Task to complete:
Go through the data below line by line and report how many lines contain "agent", giving only that figure.

Input material:
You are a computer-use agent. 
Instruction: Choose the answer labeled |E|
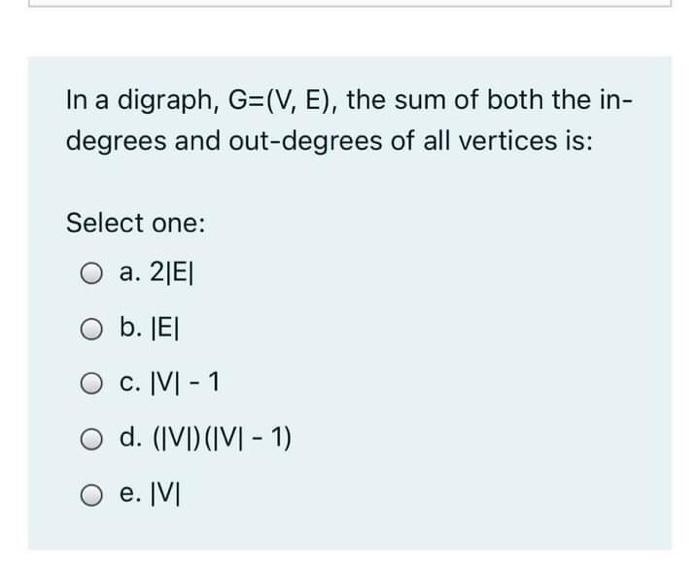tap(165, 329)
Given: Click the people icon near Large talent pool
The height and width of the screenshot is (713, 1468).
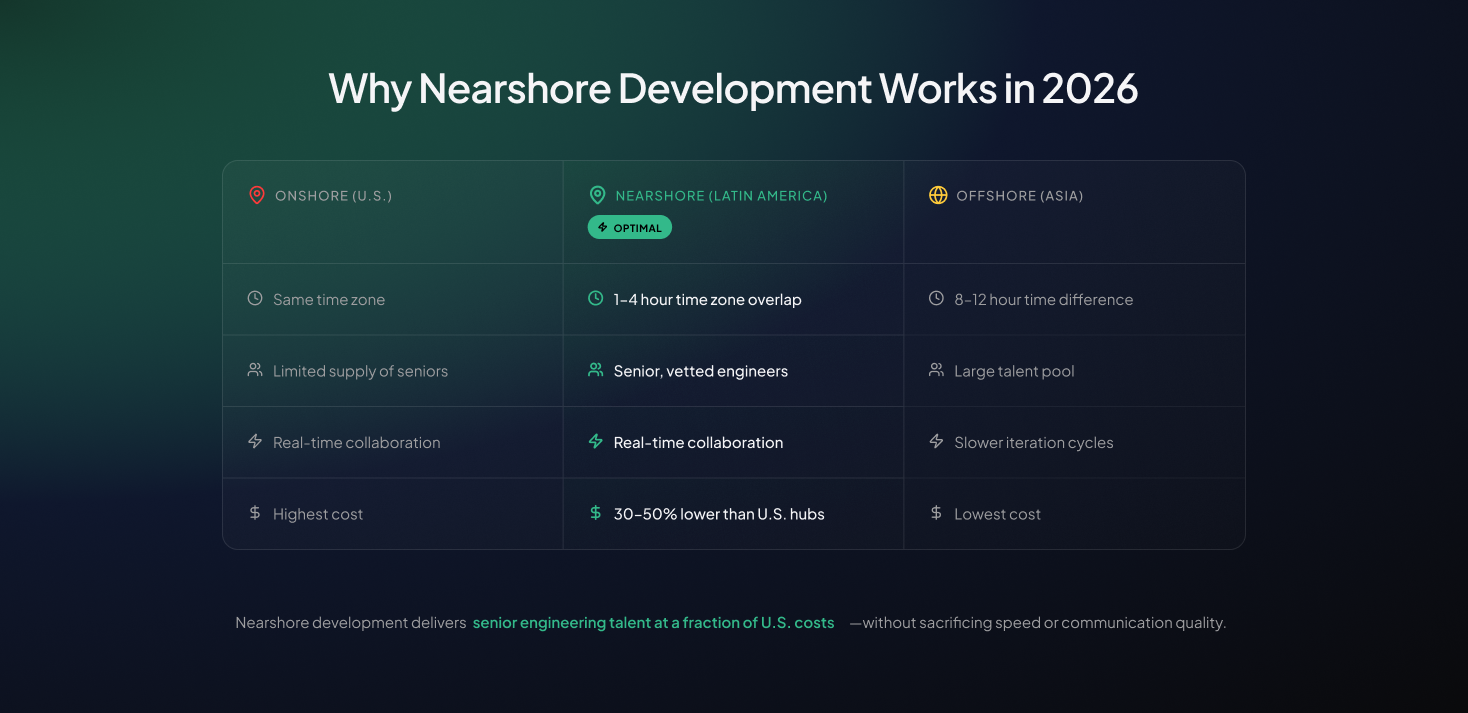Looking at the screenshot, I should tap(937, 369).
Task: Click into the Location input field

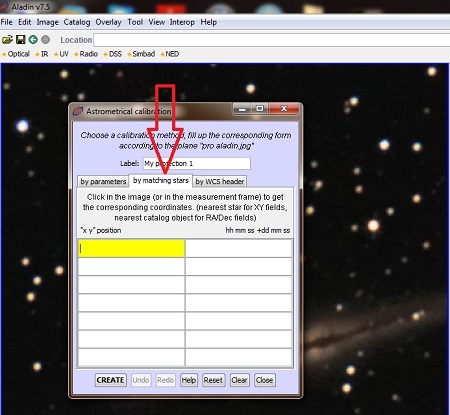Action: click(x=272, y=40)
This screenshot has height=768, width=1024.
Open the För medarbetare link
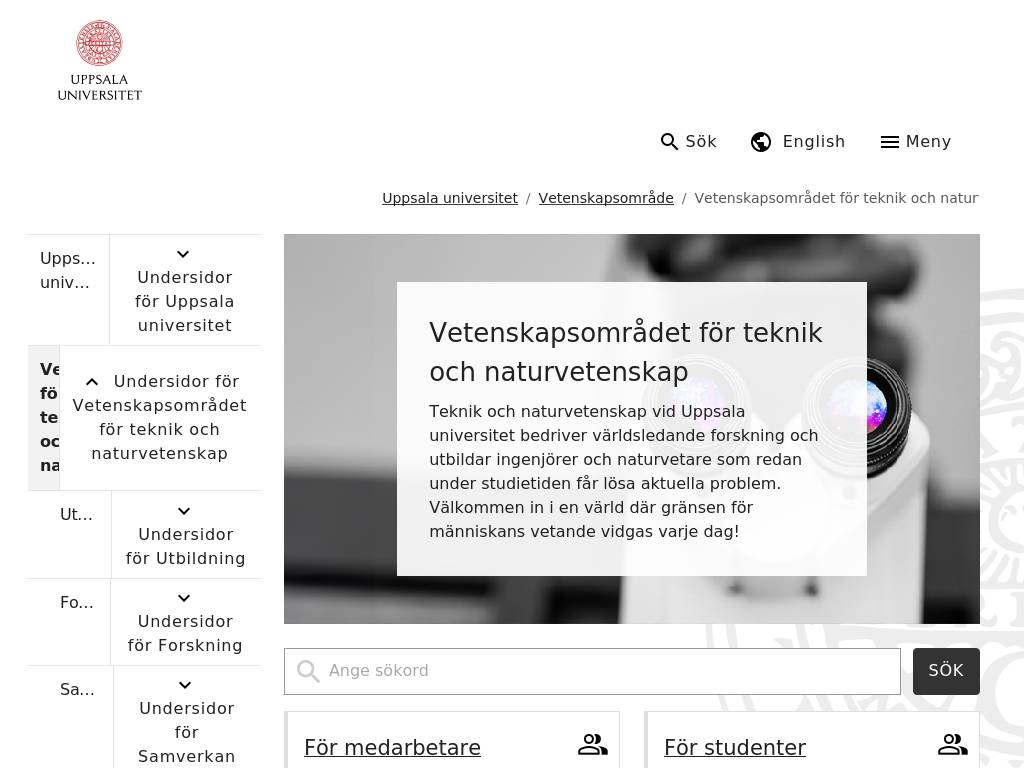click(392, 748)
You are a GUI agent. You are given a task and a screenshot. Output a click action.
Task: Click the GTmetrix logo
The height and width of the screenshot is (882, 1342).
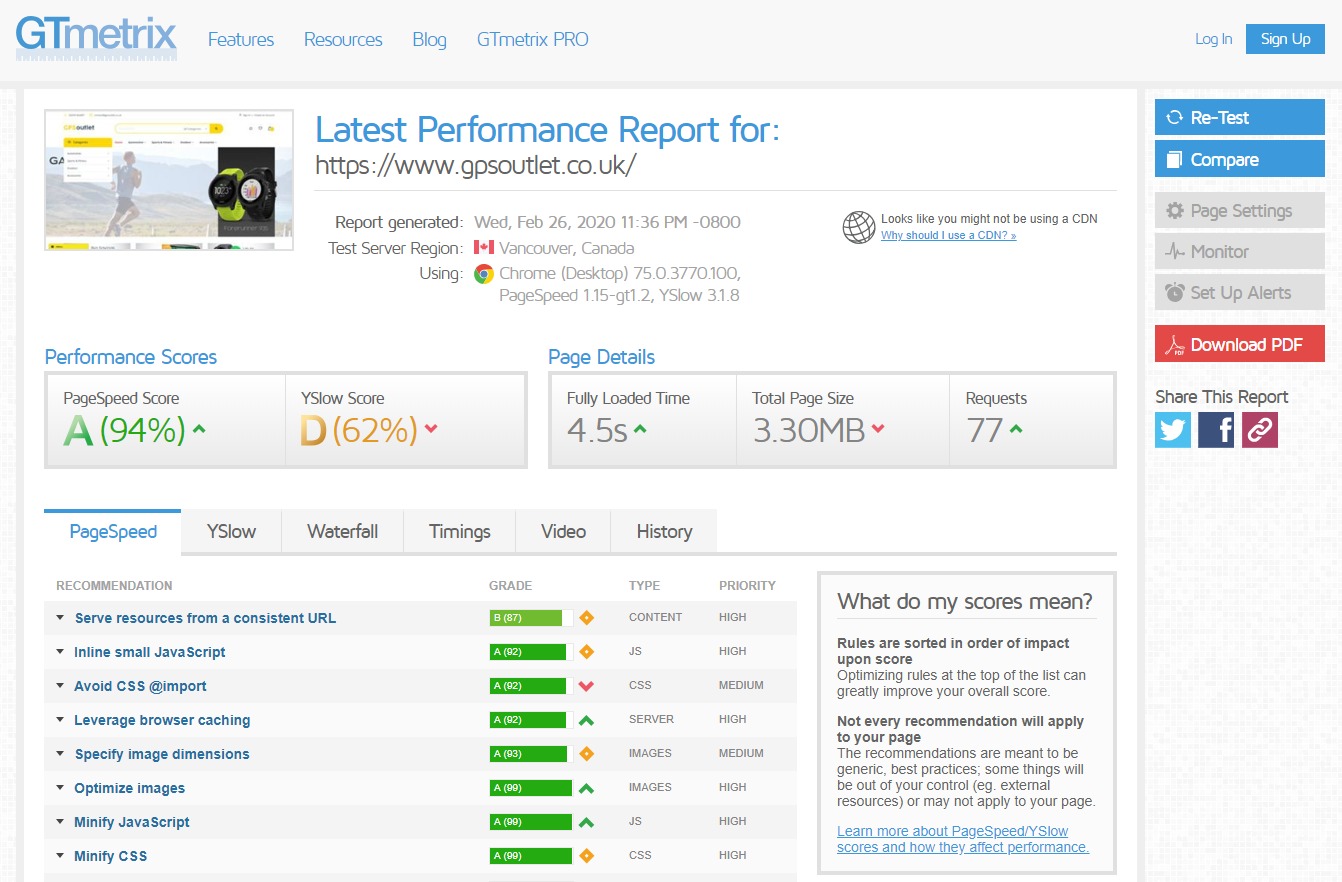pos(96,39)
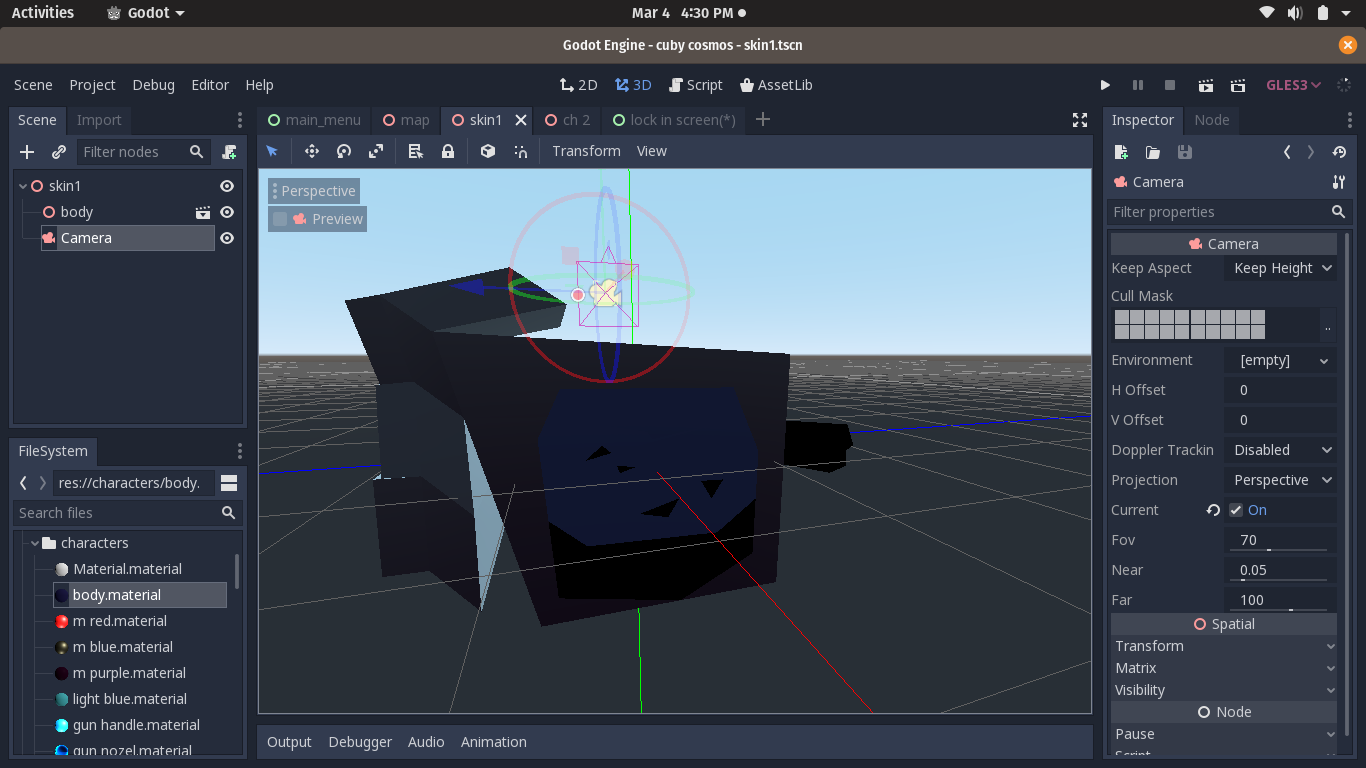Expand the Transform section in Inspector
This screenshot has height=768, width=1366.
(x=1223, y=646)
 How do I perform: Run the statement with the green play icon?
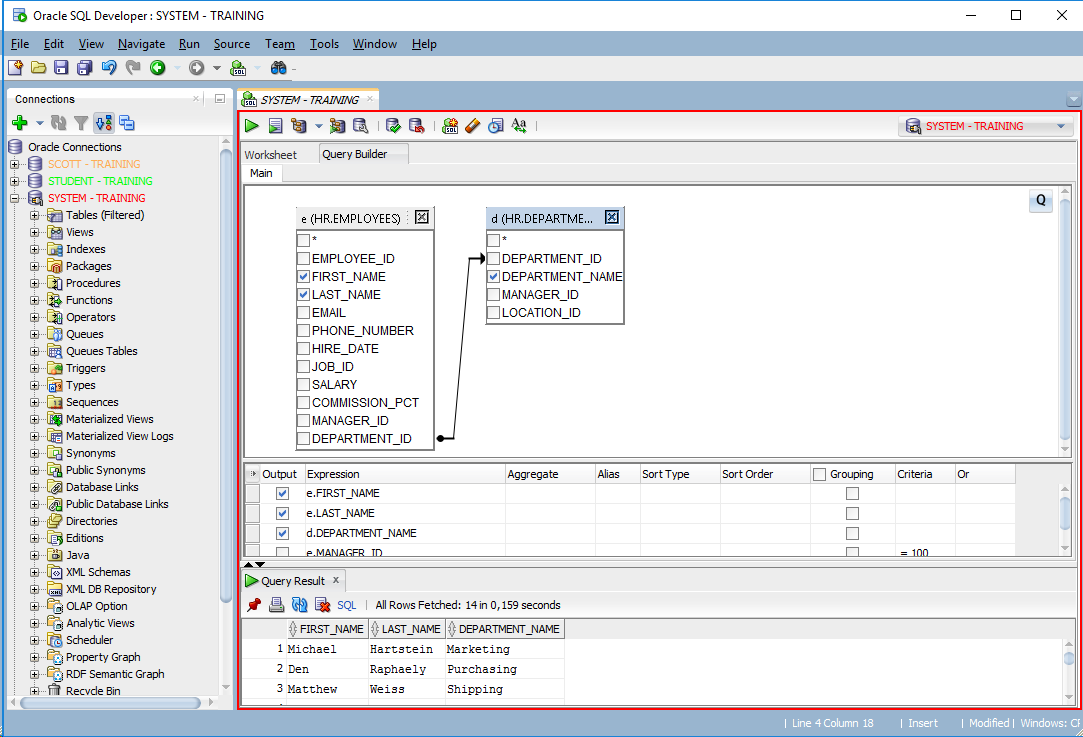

Finished task:
2